Pet owners should remember that not all shelters accept animals, so identifying pet-friendly shelters or making boarding arrangements ahead of time is essential. Leaving pets behind during an evacuation puts both the animals and any first responders who later attempt rescues at risk.
Building a financial and digital safety net
Preparedness extends beyond water and batteries to the financial and digital records that families need after a disaster. Emergency managers recommend keeping copies of insurance policies, identification, medical records, and property documents in a waterproof container and as encrypted digital files stored in the cloud, so they remain accessible even if a home is damaged or a phone is lost. Photographing or recording video of a home's contents before a storm can also speed insurance claims later.
Cash matters more than many residents expect. Widespread power outages can disable card readers and ATMs for days, leaving cash as the only reliable way to buy fuel, food, and supplies in the immediate aftermath of a storm. Officials suggest keeping a modest amount of small bills on hand as part of any preparedness kit, alongside a list of important phone numbers in case mobile devices lose power or service.
Families should also agree in advance on how they will communicate and where they will reunite if separated. Cell networks often become congested or fail during and after major storms, so designating an out-of-state contact whom everyone can text, and identifying a meeting place, gives households a fallback when normal communication breaks down. Text messages frequently get through when calls will not, a useful detail to share with every family member.
Special considerations for renters and mobile homes
Renters are sometimes overlooked in hurricane planning, but they face real risks and have their own steps to take. Renters insurance, which is generally inexpensive, can cover personal belongings damaged in a storm, since a landlord's policy typically protects only the building itself. Renters should also confirm their evacuation zone and understand their lease's provisions for storm damage and displacement.
************
Brief 1:
According to the hurricane preparedness passage, why can cash become the only reliable way to buy fuel, food, and supplies after a storm?
Brief 2:
Extend the hurricane preparedness passage by continuing it from its last sentence.

Given data:
************
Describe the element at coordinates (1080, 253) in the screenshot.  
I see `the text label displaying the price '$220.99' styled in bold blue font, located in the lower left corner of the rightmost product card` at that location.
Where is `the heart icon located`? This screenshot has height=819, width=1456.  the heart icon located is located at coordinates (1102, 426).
************
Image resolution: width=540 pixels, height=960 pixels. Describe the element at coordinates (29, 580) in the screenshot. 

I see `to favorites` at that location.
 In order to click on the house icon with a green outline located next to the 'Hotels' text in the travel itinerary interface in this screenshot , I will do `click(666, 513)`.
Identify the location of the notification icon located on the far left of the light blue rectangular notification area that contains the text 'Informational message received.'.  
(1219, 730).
************
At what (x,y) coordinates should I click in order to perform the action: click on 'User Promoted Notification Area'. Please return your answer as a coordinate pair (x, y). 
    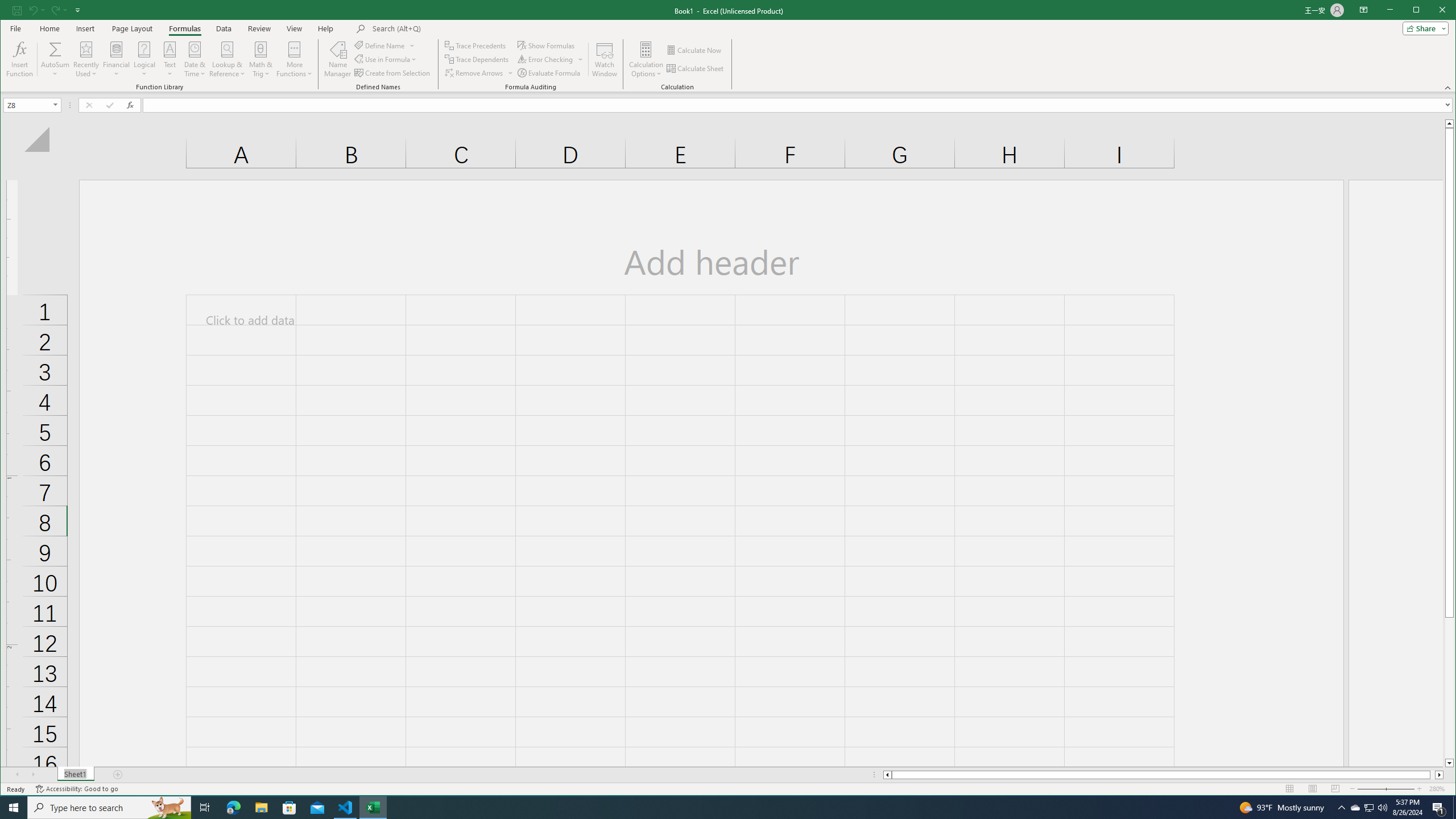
************
Written answer 1:
Widespread power outages can disable card readers and ATMs for days.

Written answer 2:
Residents of manufactured and mobile homes face heightened danger, because such structures are far more vulnerable to wind damage than site-built homes. Emergency officials consistently urge people in mobile homes to evacuate when an order is issued, regardless of the storm's projected strength, rather than attempting to shelter in place. Identifying a sturdier place to go well before a storm threatens is a critical part of any mobile-home resident's plan.
Across all housing types, the common thread is acting early. Those who prepare their documents, supplies, and plans during the calm stretches of the season give themselves options, while those who wait until a storm is named often find shelves empty, gas stations crowded, and decisions far harder to make under pressure.
What is next
State agencies will continue their preparedness campaigns throughout the early summer, with messaging intensifying whenever the tropics show signs of activity. Floridians can expect regular updates from the Division of Emergency Management and county officials as the season progresses, along with detailed guidance whenever a specific system threatens any part of the state.
The immediate forecast focus is the Gulf, where forecasters are watching for possible early-season development that could bring heavy rain to the peninsula. That situation offers a timely and concrete reason for residents to put the state's preparedness advice into practice now, rather than treating hurricane readiness as an abstract task to be handled later in the summer.
The overarching message from DeSantis and emergency leaders is simple and consistent: build your plan, stock your kit, know your zone, and stay informed through official channels. Floridians who act early give themselves and their families the best chance of staying safe and recovering quickly through whatever the 2026 season ultimately brings.